The FDIC will guarantee payment of unpaid principal and interest on the Guaranteed Debt accrued to the date of the bankruptcy or failure of the issuing banking organization.  In the case of delays in payment of claims by holders of Guaranteed Debt, the FDIC will pay interest at the 90-day T-Bill rate.  As reported in the October 14, 2008 Alert, the maximum amount of debt which may be guaranteed by the FDIC under the TLGP is 125% of the par value of the participating banking organization’s debt outstanding as of September 30, 2008 and scheduled to mature on or before June 30, 2009, excluding any debt extended to affiliates.  This limit may be adjusted for certain participating entities if the FDIC, in consultation with any appropriate Federal banking agency, determines that it is necessary.  If an eligible entity had no senior unsecured debt prior to September 30, 2008, the FDIC will consider the circumstances of the eligible entity and may determine an alternate threshold calculation.  The maximum amount of guaranteed debt will be calculated separately for each individual participating entity within a holding company structure.

A participating banking organization may elect to issue certain non-guaranteed senior unsecured debt on or before November 12, 2008 before issuing the maximum amount of Guaranteed Debt.
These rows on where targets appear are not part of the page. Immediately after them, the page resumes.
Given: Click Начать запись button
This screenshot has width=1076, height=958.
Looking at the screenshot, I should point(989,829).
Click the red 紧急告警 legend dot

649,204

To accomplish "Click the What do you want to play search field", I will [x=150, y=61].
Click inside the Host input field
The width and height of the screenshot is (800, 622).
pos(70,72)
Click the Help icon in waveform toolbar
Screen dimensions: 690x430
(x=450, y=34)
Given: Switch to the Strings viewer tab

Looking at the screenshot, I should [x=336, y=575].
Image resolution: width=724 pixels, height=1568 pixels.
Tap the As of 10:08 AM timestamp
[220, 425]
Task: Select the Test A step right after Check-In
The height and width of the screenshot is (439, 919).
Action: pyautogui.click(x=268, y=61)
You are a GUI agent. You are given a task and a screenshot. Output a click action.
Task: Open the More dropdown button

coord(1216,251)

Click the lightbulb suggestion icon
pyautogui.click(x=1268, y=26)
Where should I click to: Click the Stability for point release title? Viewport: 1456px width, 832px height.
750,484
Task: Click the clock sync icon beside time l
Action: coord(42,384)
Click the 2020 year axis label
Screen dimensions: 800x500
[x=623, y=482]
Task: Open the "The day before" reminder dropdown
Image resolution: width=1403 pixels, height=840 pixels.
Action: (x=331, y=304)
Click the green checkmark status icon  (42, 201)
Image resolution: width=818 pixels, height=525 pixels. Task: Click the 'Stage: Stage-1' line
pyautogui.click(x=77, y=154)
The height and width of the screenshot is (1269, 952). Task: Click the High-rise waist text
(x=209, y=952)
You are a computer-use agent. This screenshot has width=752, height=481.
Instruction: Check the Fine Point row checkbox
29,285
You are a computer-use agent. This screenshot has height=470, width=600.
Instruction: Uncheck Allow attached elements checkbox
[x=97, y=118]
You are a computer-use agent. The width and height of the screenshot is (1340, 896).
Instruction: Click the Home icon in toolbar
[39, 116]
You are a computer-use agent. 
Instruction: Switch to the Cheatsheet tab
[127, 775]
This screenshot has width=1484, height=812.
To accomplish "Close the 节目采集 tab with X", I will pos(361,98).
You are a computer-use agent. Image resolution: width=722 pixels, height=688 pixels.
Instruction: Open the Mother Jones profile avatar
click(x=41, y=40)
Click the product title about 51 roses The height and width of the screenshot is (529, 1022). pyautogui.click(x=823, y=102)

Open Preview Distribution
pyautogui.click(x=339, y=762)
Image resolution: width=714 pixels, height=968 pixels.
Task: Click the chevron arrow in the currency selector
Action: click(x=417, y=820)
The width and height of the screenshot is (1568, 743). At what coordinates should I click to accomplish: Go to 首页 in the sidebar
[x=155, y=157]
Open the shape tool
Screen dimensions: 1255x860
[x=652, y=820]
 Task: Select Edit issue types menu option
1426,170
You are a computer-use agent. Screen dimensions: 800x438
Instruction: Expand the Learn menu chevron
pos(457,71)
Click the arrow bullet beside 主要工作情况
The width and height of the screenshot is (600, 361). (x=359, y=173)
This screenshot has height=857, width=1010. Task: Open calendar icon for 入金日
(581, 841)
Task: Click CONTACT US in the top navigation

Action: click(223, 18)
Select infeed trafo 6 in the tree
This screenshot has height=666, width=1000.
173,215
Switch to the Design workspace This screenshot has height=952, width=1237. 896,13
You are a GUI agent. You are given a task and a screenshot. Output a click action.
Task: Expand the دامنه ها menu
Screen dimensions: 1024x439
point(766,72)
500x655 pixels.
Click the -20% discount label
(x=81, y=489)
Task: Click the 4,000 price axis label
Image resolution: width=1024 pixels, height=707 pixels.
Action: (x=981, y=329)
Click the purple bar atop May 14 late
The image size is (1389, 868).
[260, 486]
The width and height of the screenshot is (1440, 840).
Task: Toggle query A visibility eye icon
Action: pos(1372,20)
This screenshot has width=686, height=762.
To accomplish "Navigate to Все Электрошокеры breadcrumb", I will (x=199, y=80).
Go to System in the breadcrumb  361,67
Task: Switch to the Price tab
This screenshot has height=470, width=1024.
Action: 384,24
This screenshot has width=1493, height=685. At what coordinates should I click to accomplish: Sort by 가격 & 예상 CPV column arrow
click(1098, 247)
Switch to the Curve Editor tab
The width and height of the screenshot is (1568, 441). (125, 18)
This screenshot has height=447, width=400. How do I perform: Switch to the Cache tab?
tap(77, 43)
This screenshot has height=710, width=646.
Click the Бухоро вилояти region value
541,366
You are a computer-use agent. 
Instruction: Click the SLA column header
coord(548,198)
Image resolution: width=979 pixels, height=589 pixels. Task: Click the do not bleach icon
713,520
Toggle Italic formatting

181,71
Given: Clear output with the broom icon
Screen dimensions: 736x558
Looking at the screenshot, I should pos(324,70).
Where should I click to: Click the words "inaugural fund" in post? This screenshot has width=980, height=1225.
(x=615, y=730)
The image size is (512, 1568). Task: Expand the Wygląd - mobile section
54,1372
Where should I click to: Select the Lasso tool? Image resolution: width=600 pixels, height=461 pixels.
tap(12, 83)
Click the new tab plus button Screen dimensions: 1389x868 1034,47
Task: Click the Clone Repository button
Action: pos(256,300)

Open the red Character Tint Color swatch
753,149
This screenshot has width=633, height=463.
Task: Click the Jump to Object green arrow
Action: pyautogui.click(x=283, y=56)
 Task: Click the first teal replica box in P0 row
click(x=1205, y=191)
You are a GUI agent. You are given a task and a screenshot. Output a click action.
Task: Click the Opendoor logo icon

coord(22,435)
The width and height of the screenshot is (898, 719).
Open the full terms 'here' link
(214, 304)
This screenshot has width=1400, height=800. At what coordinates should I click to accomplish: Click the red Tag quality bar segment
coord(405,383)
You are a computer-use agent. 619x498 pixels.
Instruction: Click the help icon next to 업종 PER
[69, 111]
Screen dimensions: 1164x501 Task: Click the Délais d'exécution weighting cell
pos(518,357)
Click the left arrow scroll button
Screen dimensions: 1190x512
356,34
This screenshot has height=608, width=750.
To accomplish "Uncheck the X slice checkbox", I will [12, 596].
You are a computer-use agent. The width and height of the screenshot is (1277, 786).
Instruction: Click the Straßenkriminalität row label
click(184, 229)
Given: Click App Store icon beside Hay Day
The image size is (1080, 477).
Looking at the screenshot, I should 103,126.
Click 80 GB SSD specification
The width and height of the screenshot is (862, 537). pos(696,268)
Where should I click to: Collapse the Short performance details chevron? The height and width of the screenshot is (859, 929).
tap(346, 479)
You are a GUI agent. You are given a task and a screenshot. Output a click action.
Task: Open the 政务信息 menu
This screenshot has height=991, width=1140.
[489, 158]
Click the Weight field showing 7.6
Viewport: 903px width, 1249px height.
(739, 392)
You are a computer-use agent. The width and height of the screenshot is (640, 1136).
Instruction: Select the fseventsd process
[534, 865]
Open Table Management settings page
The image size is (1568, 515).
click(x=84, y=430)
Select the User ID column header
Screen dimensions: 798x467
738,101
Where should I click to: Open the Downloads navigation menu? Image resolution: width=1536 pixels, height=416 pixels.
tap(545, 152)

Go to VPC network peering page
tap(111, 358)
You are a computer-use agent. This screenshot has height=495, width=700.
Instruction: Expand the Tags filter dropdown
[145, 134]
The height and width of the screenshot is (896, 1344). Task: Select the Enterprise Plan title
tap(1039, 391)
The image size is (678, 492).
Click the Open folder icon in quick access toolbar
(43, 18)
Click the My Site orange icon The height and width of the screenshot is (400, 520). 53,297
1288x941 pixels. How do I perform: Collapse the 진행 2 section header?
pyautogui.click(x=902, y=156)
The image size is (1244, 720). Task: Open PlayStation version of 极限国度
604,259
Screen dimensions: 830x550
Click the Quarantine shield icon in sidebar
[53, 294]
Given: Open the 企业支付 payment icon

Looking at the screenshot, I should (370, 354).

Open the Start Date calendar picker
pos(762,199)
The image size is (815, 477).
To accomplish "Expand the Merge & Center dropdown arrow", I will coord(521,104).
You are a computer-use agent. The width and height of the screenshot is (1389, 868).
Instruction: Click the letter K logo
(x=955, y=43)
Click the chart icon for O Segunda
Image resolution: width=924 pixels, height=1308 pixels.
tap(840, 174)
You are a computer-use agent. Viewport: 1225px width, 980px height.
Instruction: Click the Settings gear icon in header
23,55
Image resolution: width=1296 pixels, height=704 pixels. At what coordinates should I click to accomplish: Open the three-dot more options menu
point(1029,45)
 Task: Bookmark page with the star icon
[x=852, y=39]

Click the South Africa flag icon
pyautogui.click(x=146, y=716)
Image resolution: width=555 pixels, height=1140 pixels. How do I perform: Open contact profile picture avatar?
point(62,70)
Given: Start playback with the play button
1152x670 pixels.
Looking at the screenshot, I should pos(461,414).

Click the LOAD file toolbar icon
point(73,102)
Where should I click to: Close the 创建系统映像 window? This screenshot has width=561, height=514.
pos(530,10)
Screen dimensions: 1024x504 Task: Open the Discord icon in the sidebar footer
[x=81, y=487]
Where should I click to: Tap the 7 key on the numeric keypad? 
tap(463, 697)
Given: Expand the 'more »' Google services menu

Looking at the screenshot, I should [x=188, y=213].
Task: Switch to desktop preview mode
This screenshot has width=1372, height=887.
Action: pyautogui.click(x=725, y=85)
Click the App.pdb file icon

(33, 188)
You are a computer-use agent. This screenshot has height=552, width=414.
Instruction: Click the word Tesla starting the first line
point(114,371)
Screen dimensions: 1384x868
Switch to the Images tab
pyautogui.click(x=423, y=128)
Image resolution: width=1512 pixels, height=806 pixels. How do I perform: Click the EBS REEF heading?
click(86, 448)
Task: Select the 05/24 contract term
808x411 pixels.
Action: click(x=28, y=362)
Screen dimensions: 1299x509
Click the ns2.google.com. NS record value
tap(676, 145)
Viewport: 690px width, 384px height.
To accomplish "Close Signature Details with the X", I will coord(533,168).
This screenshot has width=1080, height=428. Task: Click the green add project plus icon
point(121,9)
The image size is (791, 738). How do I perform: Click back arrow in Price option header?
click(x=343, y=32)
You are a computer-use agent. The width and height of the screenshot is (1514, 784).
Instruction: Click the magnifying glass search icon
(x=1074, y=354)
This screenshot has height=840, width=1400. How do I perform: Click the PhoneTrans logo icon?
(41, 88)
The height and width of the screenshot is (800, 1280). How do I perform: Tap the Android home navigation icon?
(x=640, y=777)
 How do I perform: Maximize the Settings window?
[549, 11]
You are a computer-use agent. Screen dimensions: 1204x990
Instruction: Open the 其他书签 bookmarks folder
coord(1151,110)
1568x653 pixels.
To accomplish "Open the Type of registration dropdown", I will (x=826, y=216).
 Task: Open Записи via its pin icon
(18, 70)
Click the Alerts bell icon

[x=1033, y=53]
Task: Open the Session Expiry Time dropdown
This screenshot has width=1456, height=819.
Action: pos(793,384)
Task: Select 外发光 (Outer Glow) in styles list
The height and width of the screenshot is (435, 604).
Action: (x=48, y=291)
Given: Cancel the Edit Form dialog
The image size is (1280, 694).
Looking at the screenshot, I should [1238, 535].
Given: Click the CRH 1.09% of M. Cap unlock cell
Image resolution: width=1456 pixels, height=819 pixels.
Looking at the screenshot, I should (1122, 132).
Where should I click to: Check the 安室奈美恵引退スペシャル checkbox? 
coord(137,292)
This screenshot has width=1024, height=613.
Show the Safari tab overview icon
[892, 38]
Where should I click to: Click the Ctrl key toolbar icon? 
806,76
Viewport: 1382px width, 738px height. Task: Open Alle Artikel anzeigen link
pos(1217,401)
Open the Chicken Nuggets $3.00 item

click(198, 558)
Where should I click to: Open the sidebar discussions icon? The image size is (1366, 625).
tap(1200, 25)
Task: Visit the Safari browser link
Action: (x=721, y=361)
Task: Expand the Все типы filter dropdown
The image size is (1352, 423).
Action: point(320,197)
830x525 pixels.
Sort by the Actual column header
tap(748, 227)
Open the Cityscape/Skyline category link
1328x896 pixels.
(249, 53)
Election of this option would require a participating banking organization to pay a nonrefundable fee in exchange for which it will be able to issue, at any time and without regard to the cap, non-guaranteed senior unsecured debt with a maturity date after June 30, 2012.  This fee would be applied to the par or face value of senior unsecured debt, excluding debt extended to affiliates, outstanding as of September 30, 2008, that is scheduled to mature by June 30, 2009.  The fee would equal an annualized 75 basis points that would be charged for the six month period for which the Debt Guarantee program will be available. 

The Transaction Account Guarantee Program

Guaranteed Accounts are defined by the Rule as a transaction account on which the insured depository institution pays no interest and does not reserve the right to require advance notice of intended withdrawals.  This definition encompasses traditional checking accounts that allow for an unlimited number of deposits and withdrawals at any time.  This definition does not, however, encompass negotiable order of withdrawal (“NOW”) accounts and money market deposit accounts.  If the funds in an account are at any point swept into an interest-bearing account, that account does not qualify for a guarantee under the TLGP.  In addition, funds swept into non-transaction accounts such as savings accounts are not covered.  The Rule makes an exception to this treatment of sweep accounts where funds are swept from a non-interest bearing transaction account to a non-interest bearing savings account.  In that case, the swept funds will be fully guaranteed under the TLGP.  Otherwise, funds swept into an interest-bearing account will be insured under the FDIC’s general deposit insurance regulations.

Public Disclosure

The FDIC will maintain and post on its website a list of those banking organizations that have opted out of either or both components of the TLGP so that possible lenders and transaction account depositors can tell when an entity has opted out of the TLGP.  All participating banking organizations must clearly identify, in writing and in a commercially reasonable manner, whether newly issued debt is guaranteed under the TLGP.  Participating banking organizations must also post notices which indicate its participation, and if participating in the Transaction Account Guarantee Program, that all funds held in Guaranteed Accounts are insured in full by the FDIC.

Request for Comment

The Rule was effective as of October 23, 2008, however, comments will be taken for a 15-day period.  The FDIC is specifically seeking comments on ways the claims process may be modified to speed payment without putting the FDIC at undue risk.  The FDIC also invites comments on  whether the disclosure obligations are too burdensome and whether is should fully guarantee NOW accounts held by sole proprietorships, non-profit organizations or governmental units particularly if the interest paid on such accounts is de minimis.